Median – The median is the physical center of the distribution. It is the value in the middle when the values of the distribution are arranged sequentially. The distribution: 1, 1, 2, 2, 3, 4, 5, 5, 5, 6, 7 has a median value of 4 because there are five values above this point and five values below this point in the distribution:
1, 1, 2, 2, 3, 4, 5, 5, 5, 6, 7.
If you have an even set of numbers then there will be two values that are at the center, and you average these two values together in order to determine the median. For example, if we take out one of the numbers in the distribution so that we have
1, 1, 2, 2, 3, 4, 5, 5, 5, 6 then the two values in the center are 3 and 4
1, 1, 2, 2, 3, 4, 5, 5, 5, 6. The average of these two numbers is 3.5 and that is the median.
The median is resistant to outliers.
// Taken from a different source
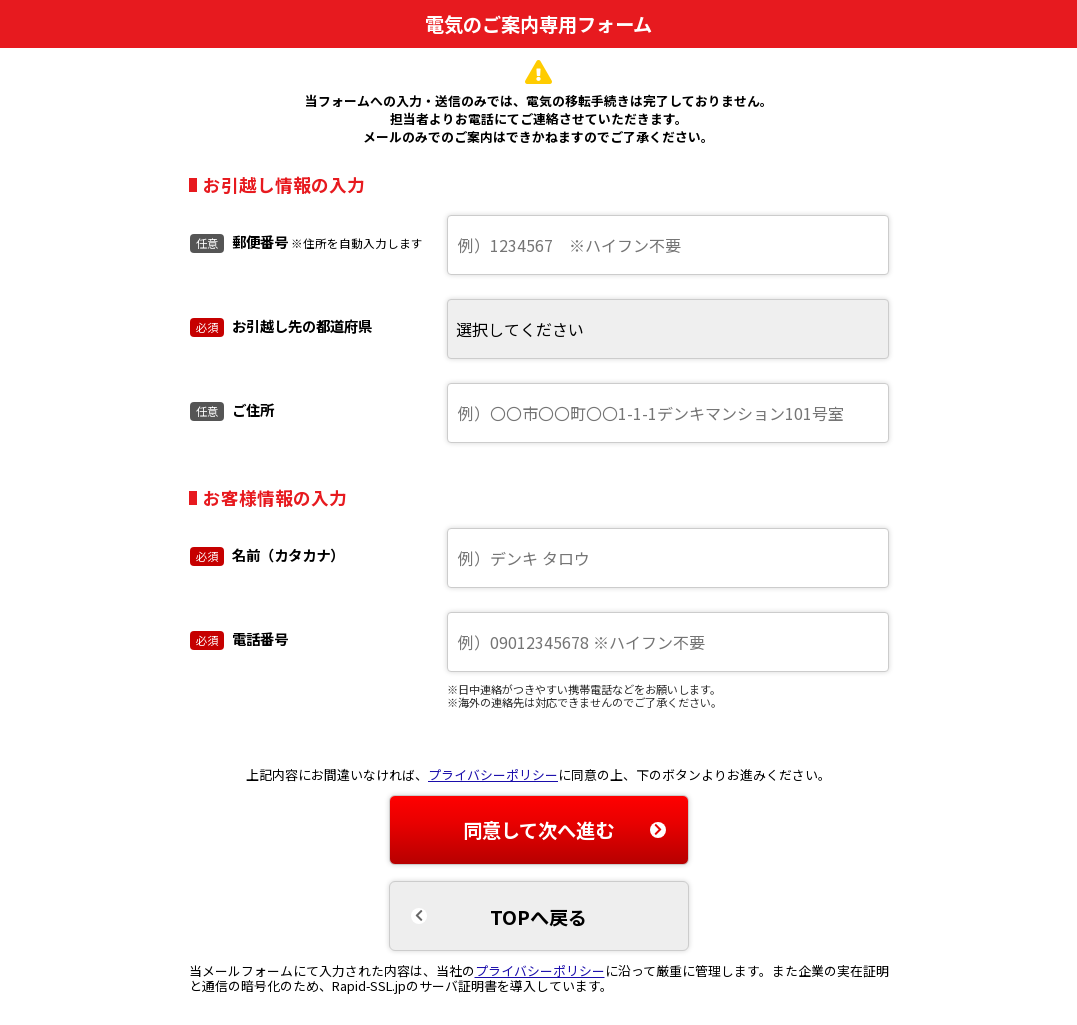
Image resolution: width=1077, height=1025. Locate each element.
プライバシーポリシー (493, 774)
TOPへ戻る (538, 917)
That is, outliers will generally not affect the median and it will not be affected as much as the mean. It is possible the median might move slightly in the direction of the skew or outliers in the distribution.
Mode – The mode is the most frequent value in the distribution. It is simply the value that appears most often. For example in the distribution: 1, 1, 2, 3, 3, 3, 4, 4, 4, 4, 5, 6, 7 there is only one mode (4). But, in the distribution: 1, 1, 2, 3, 3, 3, 3, 4, 4, 4, 4, 5, 6 there are two modes (3 and 4). If there is only one of each value then there is no mode.
The mode is not affected by outliers. Since it is only determined by one point on the scale, other values will have no effect.
Skewness and Central Tendency
We have already discussed how each measure is affected by outliers or skewed distribution. Let’s consider this information further. In a positively skewed distribution the outliers will be pulling the mean down the scale a great deal. The median might be slightly lower due to the outlier, but the mode will be unaffected. Thus, with a negatively skewed distribution the mean is numerically lower than the median or mode, as shown in Figure 6.

Figure 6
The opposite is true for positively skewed distributions. Here the outliers are on the high end of the scale and will pull the mean in that direction a great deal. The median might be slightly affected as well, but not the mode. Thus, with a positively skewed distribution the mean is numerically higher than the median or the mode.